Stored data:
--------------------
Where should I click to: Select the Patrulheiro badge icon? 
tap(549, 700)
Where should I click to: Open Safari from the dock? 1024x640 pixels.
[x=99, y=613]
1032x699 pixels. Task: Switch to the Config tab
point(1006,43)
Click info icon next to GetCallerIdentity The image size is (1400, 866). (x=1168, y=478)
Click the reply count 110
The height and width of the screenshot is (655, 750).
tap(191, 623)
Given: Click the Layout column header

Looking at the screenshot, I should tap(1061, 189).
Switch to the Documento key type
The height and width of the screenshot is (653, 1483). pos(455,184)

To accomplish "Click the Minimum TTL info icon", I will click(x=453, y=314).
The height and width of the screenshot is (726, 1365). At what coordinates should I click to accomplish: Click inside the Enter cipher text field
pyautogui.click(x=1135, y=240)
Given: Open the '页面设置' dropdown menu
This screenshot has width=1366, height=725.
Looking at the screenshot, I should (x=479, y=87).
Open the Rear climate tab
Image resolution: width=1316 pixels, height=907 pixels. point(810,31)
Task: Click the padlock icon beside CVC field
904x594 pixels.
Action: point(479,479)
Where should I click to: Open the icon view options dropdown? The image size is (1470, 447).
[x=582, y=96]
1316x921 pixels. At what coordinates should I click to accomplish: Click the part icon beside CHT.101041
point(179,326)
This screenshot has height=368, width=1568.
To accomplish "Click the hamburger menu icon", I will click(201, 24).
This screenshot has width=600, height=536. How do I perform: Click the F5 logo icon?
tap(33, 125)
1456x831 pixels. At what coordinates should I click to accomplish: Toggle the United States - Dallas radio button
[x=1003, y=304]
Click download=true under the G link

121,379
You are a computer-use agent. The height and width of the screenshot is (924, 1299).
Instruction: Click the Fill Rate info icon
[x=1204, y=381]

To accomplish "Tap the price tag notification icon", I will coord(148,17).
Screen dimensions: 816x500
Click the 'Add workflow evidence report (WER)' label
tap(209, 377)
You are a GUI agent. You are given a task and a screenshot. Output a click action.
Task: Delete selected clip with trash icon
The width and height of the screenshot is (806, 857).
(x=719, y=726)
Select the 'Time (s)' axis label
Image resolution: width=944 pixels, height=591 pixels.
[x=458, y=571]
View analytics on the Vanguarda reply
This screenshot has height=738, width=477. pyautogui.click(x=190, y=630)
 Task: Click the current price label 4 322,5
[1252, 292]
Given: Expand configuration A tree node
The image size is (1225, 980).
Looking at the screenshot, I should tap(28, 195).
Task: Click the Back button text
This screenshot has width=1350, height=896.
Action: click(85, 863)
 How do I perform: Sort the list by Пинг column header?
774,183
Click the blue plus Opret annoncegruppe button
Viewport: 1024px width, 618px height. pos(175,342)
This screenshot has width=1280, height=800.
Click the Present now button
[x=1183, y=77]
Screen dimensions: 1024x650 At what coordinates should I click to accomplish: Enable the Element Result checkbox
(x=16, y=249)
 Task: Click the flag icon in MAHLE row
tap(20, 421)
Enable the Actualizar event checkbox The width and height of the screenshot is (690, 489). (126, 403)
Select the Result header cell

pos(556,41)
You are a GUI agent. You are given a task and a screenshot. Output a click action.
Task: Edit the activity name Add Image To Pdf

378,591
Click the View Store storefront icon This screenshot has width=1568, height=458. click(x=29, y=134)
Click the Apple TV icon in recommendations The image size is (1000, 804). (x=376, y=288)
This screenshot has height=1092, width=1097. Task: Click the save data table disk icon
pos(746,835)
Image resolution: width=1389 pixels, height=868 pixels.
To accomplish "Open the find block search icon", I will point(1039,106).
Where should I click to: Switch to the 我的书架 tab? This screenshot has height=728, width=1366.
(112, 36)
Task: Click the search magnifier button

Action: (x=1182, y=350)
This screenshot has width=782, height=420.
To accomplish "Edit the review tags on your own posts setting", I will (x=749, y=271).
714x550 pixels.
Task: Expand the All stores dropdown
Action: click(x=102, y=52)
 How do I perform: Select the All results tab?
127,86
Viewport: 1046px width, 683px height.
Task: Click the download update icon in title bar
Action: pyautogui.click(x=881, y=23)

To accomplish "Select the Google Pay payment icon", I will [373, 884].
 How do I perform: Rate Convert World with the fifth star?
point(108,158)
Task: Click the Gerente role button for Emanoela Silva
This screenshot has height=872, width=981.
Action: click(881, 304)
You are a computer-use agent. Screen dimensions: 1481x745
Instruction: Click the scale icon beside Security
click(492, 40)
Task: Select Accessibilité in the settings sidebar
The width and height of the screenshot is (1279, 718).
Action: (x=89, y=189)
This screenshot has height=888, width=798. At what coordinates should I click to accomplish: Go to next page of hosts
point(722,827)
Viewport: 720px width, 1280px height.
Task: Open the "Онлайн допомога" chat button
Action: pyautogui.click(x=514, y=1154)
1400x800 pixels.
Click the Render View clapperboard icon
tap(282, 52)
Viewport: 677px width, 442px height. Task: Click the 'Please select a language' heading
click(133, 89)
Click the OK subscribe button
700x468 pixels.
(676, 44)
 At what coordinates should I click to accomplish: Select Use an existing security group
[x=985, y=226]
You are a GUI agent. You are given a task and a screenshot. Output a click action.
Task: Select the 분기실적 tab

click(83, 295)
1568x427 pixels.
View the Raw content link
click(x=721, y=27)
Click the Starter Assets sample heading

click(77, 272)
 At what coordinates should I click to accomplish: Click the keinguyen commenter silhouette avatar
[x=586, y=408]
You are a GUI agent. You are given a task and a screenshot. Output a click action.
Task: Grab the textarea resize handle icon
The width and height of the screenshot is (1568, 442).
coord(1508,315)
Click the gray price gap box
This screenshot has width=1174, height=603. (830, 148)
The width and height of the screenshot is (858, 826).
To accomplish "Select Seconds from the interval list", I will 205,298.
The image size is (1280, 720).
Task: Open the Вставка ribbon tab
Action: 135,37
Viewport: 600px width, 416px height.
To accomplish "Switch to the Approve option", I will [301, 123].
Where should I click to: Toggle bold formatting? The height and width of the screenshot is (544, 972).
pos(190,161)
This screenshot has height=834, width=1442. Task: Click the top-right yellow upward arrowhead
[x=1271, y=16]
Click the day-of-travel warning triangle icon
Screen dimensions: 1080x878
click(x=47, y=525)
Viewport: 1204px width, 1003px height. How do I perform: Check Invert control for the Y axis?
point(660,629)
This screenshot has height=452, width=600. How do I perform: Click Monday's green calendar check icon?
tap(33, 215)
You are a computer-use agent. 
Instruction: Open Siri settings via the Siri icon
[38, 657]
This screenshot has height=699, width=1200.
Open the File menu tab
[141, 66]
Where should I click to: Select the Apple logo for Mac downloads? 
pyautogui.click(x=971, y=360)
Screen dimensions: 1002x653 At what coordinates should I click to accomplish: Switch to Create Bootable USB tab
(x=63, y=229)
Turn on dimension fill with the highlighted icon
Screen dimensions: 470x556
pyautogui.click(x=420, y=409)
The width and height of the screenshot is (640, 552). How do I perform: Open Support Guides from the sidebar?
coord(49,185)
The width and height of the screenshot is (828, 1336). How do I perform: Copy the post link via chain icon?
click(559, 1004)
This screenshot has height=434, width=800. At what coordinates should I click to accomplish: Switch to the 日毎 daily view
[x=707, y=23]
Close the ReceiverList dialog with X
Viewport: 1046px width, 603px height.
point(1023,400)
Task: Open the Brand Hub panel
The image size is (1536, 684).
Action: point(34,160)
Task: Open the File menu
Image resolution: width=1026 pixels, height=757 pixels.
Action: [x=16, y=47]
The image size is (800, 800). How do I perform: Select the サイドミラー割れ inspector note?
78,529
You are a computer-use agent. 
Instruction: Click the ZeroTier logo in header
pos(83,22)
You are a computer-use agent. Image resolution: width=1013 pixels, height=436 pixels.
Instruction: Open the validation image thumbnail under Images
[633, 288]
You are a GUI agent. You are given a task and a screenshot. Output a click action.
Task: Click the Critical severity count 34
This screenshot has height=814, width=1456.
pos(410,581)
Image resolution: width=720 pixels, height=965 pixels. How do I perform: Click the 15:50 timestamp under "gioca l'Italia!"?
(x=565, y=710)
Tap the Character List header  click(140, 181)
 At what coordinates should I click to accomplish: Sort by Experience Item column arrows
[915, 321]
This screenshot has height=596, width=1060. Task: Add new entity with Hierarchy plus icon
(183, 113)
--------------------
What the task asks: Identify the lines in the entries above that contain "computer", then copy them out.

The answer:
You are a computer-use agent. The height and width of the screenshot is (924, 1299).
You are a computer-use agent. Screen dimensions: 1481x745
You are a computer-use agent. 
You are a computer-use agent. 
You are a computer-use agent. Image resolution: width=1013 pixels, height=436 pixels.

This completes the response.